When copying the entries below, leave out every picture and keep the rest exact.

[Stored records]
**********

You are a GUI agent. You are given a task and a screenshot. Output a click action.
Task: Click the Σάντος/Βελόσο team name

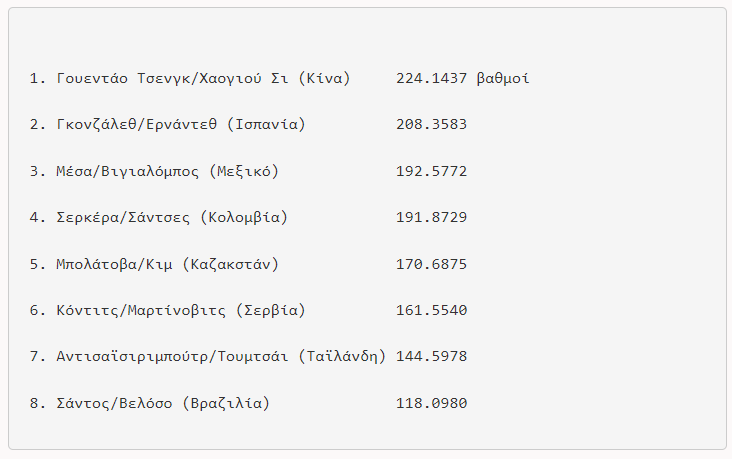pos(115,404)
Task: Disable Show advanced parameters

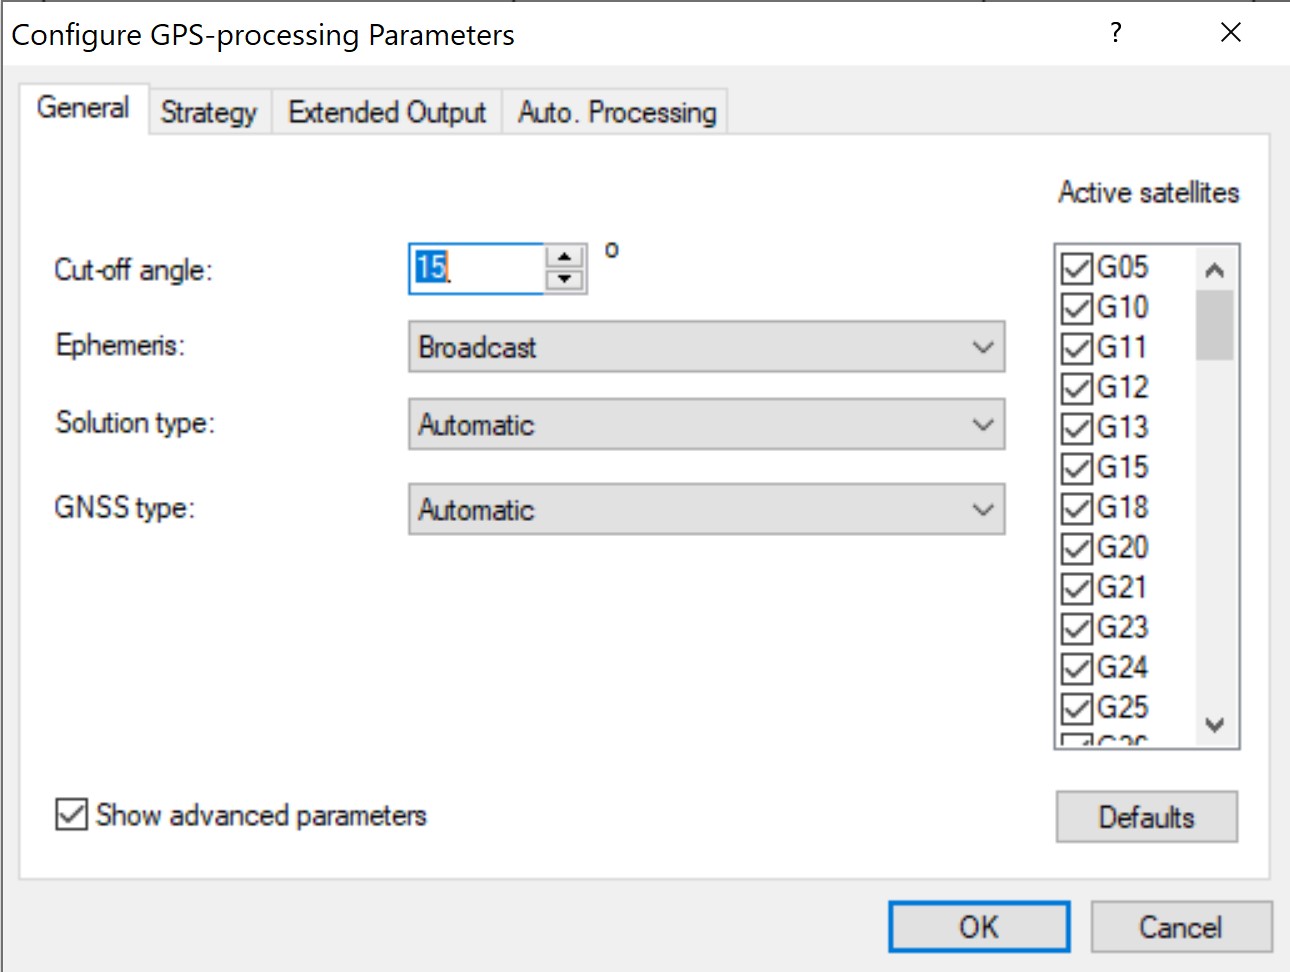Action: point(71,815)
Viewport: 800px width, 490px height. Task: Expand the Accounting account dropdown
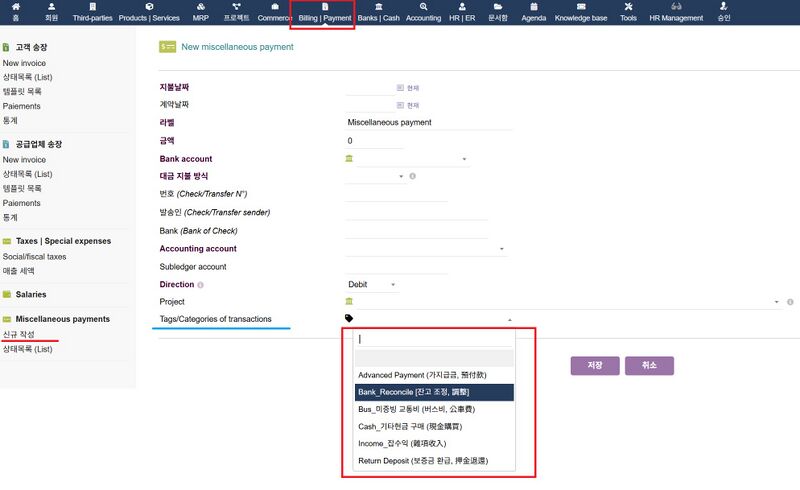click(501, 249)
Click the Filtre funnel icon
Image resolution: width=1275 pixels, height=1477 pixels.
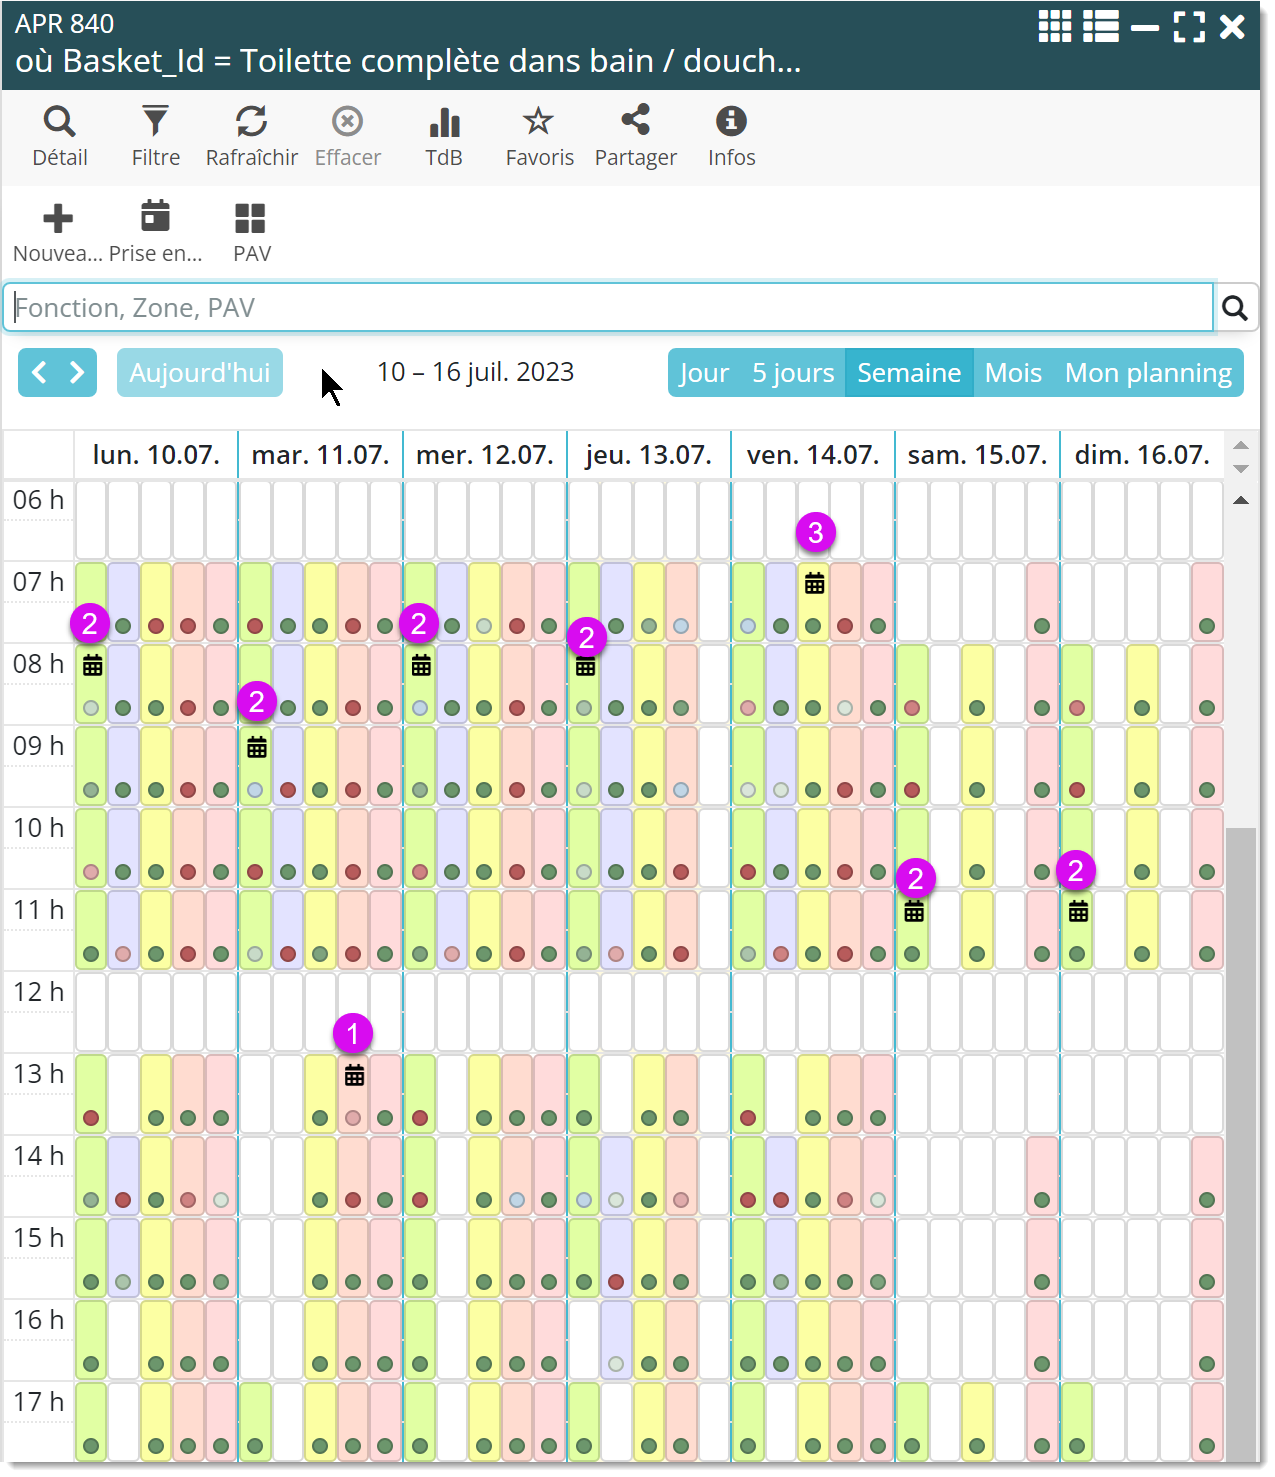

**********

> [SOLUTION FOR THIS EXERCISE]:
You are a GUI agent. You are given a task and a screenshot. Output a click action.
Task: Click the Σάντος/Βελόσο team name

pos(115,404)
Task: Disable Show advanced parameters

Action: point(71,815)
Viewport: 800px width, 490px height. Task: Expand the Accounting account dropdown
click(501, 249)
Click the Filtre funnel icon
Image resolution: width=1275 pixels, height=1477 pixels.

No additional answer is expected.